## Task inputs
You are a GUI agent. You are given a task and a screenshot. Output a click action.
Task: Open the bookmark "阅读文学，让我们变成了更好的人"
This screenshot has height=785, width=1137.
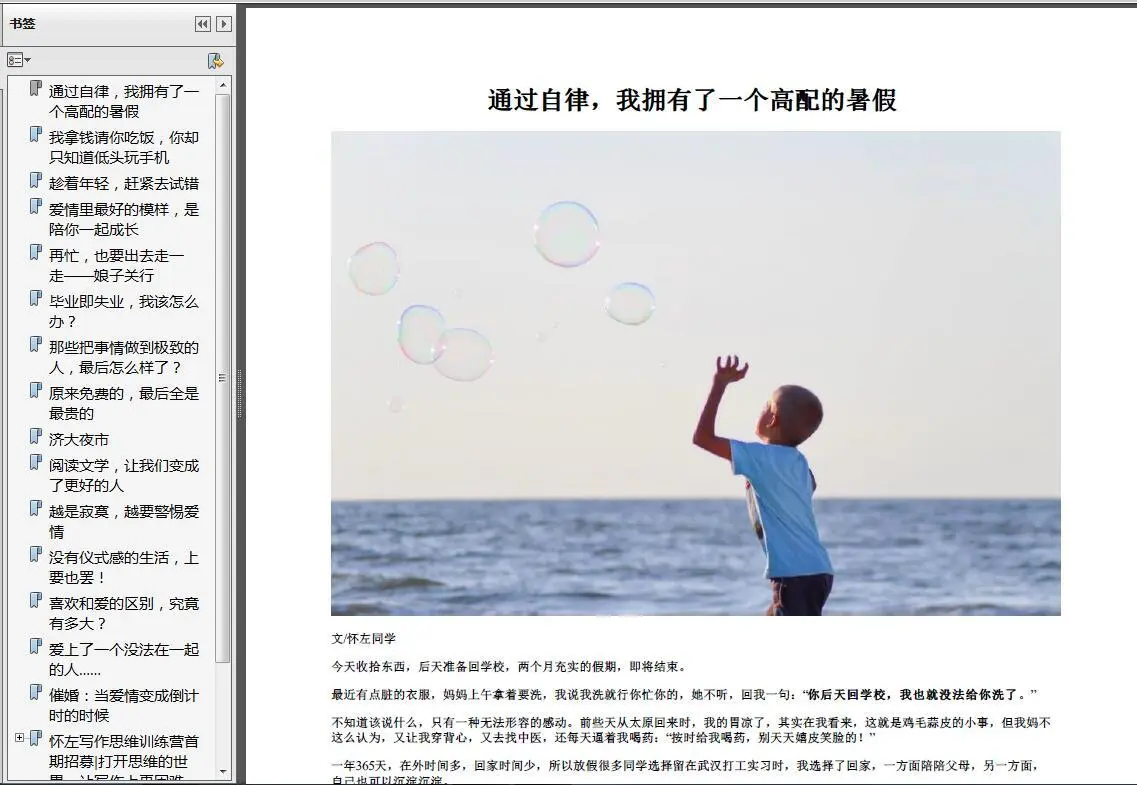pos(120,474)
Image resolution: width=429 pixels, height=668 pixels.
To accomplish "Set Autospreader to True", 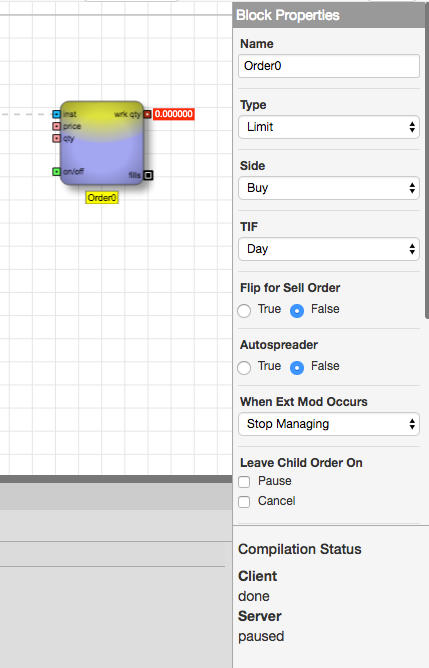I will [244, 367].
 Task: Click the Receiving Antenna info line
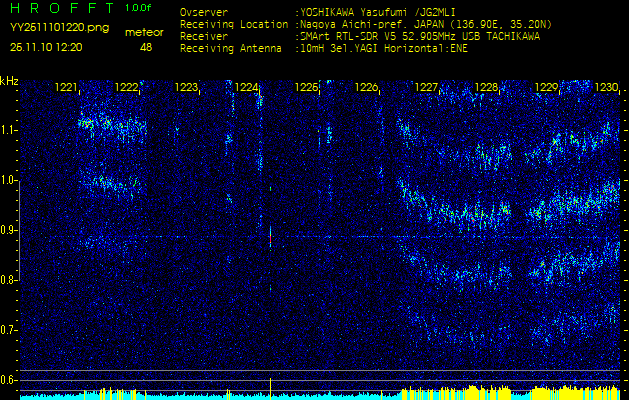coord(323,47)
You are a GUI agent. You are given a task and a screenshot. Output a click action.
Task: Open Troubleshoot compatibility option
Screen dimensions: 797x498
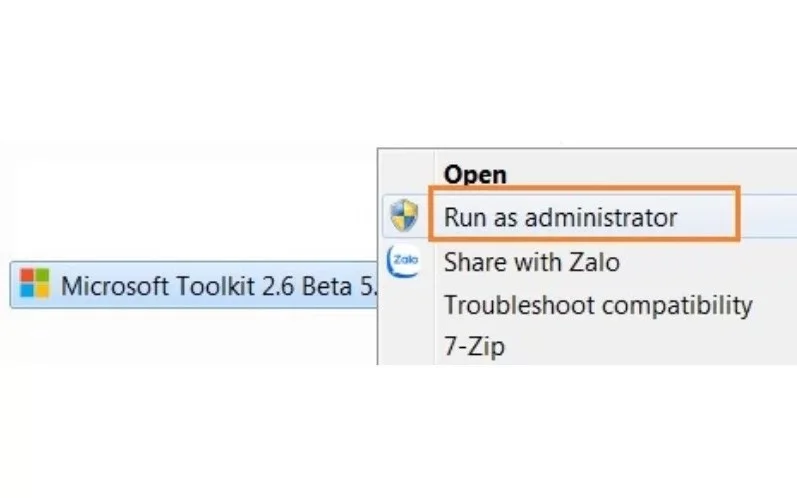(598, 306)
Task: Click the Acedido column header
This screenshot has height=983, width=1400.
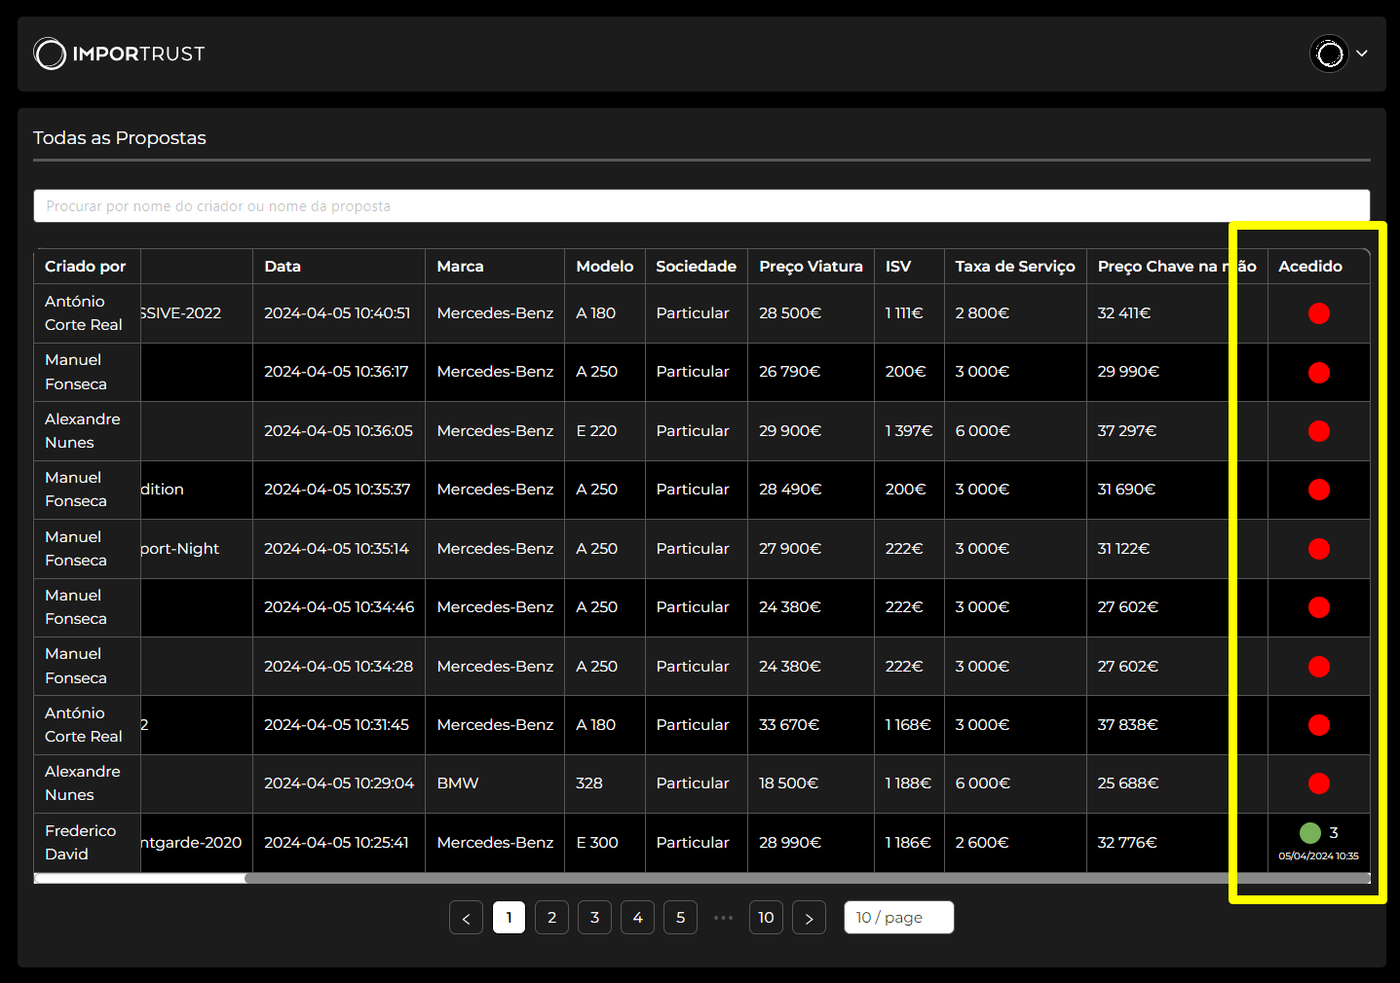Action: tap(1310, 267)
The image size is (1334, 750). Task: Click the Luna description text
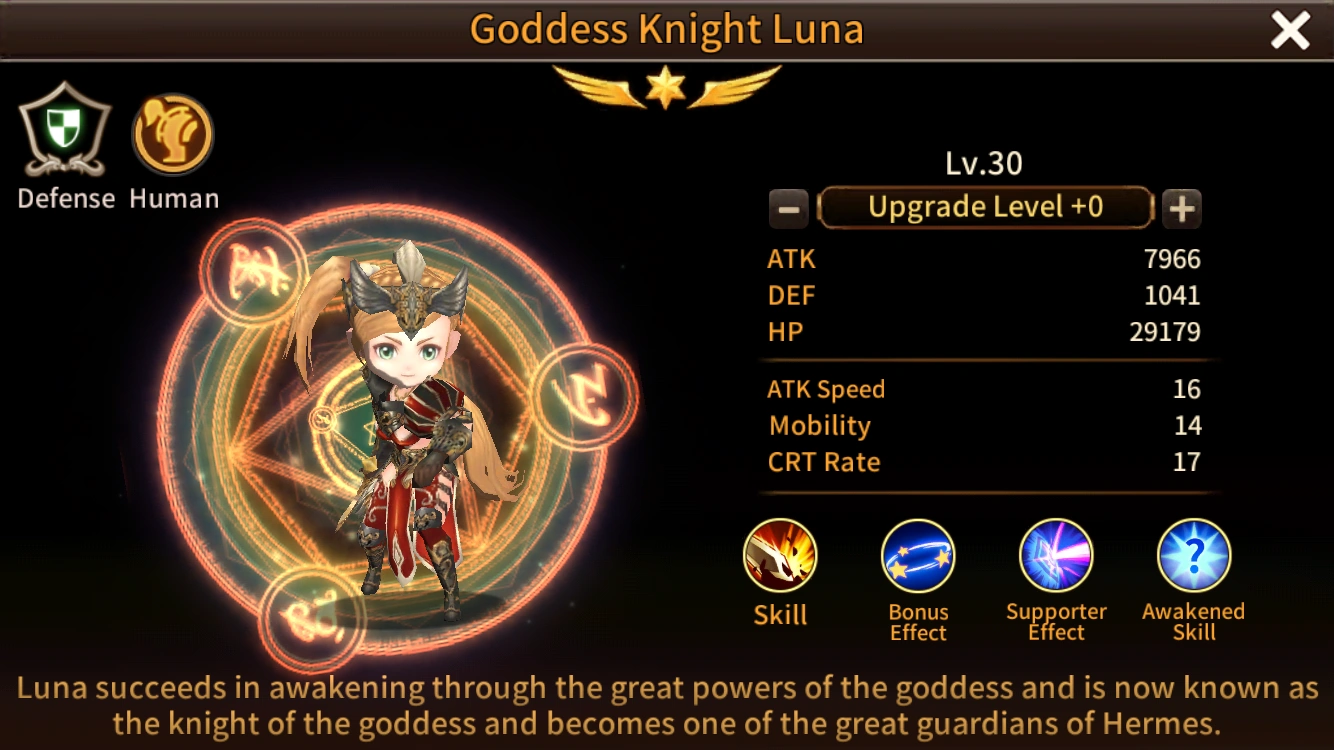click(667, 706)
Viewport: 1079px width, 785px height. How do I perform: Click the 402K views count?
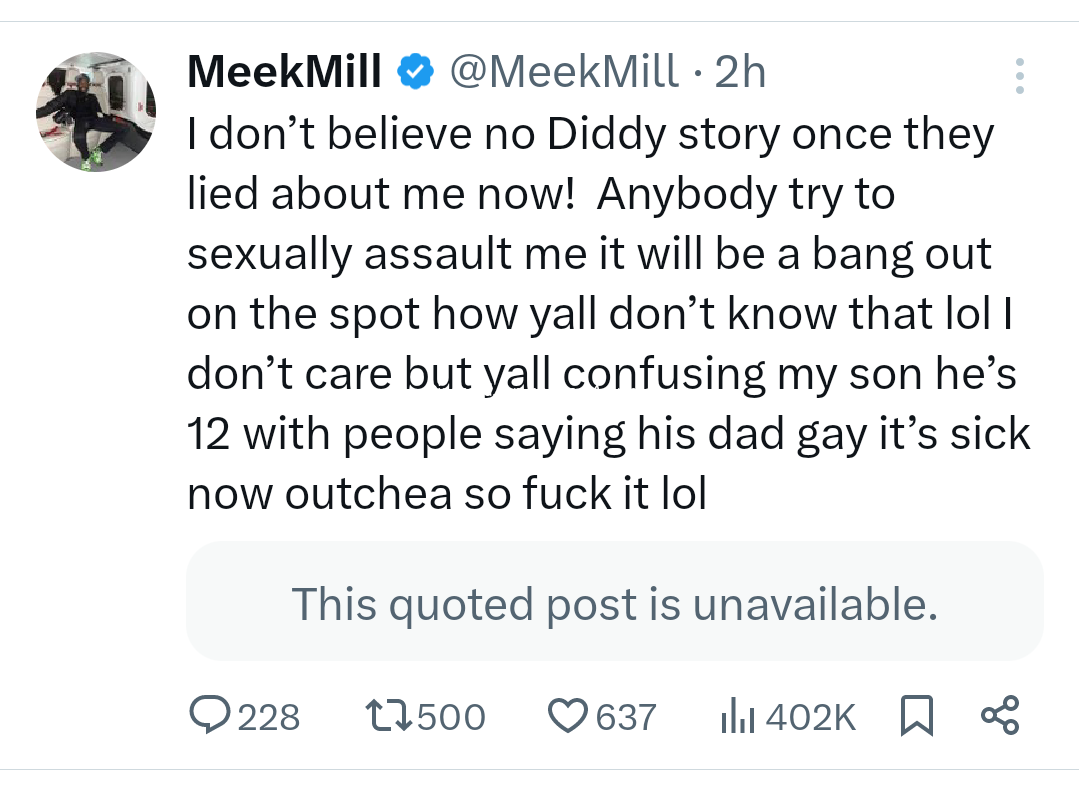[x=810, y=717]
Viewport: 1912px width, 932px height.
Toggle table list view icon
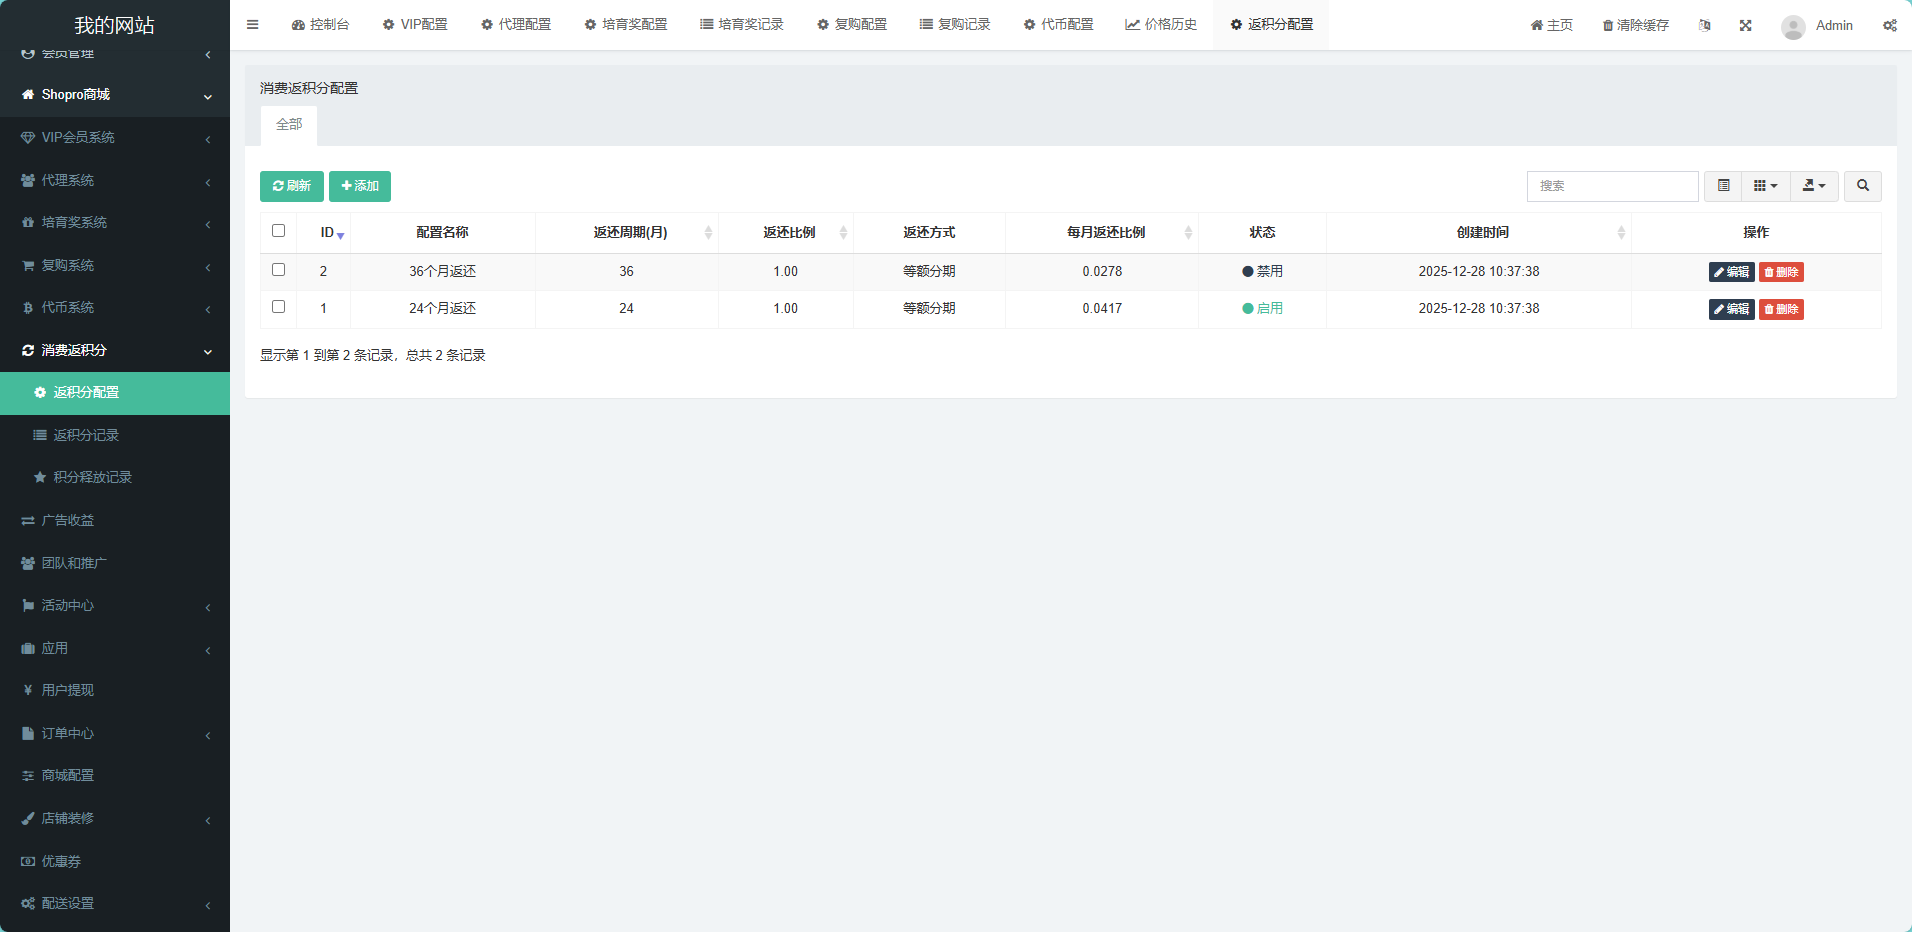click(1723, 186)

## Your instructions
Starting at the line that holds "Task: Open Troubleshoot compatibility option", repeat every line through the end of the listing exactly as written, skipping any picture.

## Exercise solution
Task: Open Troubleshoot compatibility option
Screen dimensions: 797x498
(598, 306)
Task: Click the Acedido column header
This screenshot has height=983, width=1400.
Action: tap(1310, 267)
The image size is (1334, 750). Task: Click the Luna description text
click(667, 706)
Viewport: 1079px width, 785px height. How do I perform: Click the 402K views count?
[x=810, y=717]
Viewport: 1912px width, 932px height.
Toggle table list view icon
click(1723, 186)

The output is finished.